Pastor Burns has claimed that Mr Kelly broke down in tears when he told him he had made the mistakes and even made arrangements to donate money to the Adullam Christian Fellowship Church/Ministries, which the pastor runs from the Sandy Row.

He alleged to the Belfast Telegraph that Mr Kelly paid his church £100,000 in "compensation" from the firm which he says he spent on his church activities, including cars for pastoral work.

However, after Mr Kelly left Donaghy and Carey, Pastor Burns claims that the firm told him it had no knowledge of the compensation payments - which were made in instalments to his church, and said he would have to pay it all back to the firm.

"He (Mr Kelly) admitted his mistakes to us," Pastor Burns told the Belfast Telegraph.

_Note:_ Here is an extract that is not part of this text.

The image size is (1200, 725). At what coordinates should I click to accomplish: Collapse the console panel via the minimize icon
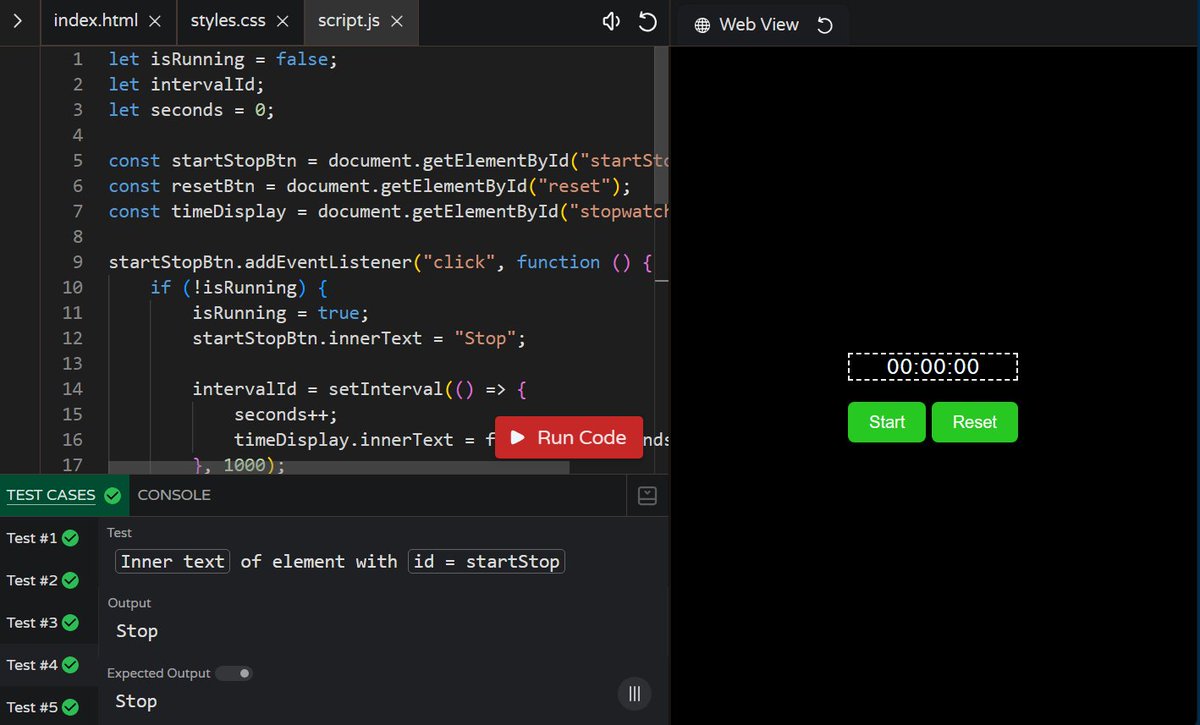tap(646, 495)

"He was in tears, and promised to sponsor the church for a year as compensation. We accepted this and the money started coming through instalments.

"It paid for a computer system and we bought second-hand cars for church use. We sent him a thank you letter from the church.

"We also used some to pay bills and keep the church going.

"But it turned out the money had been taken out of the firm accounts and he (Mr Kelly) hadn't told anyone about it. The money came in cheques from the firm accounts."

Pastor Burns then met the firm and claims it told him he would have to pay back the money.

"They demanded the money back even though they knew I didn't have it," he claims.

He says he has barely enough money left to keep a roof over his family's head and fears they will end up homeless by Christmas.

"To claim even the section of the money from the will which is not disputed costs money, money that I don't have," he said.

Pastor Burns has approached a number of solicitors to ask for their help. Last night he revealed he was in talks with a solicitor who he hopes may be able to help him.

However, he feels angry at his experience with Mr Kelly.

"There is no justice for the poor," he said.

The Belfast Telegraph contacted Donaghy and Carey and put Pastor Burns' allegations to it.

Mr Carey confirmed that Mr Kelly was no longer with his firm.

"He is no longer with this firm and any further information you want about him should be directed to the Law Society," he said.

A spokesperson for the Law Society of Northern Ireland said Mr Kelly had been suspended pending an investigation.

"The Law Society of Northern Ireland confirms (subject to any appeal) that Mr Joseph Kelly solicitor has had his practising certificate suspended pending investigation," he said.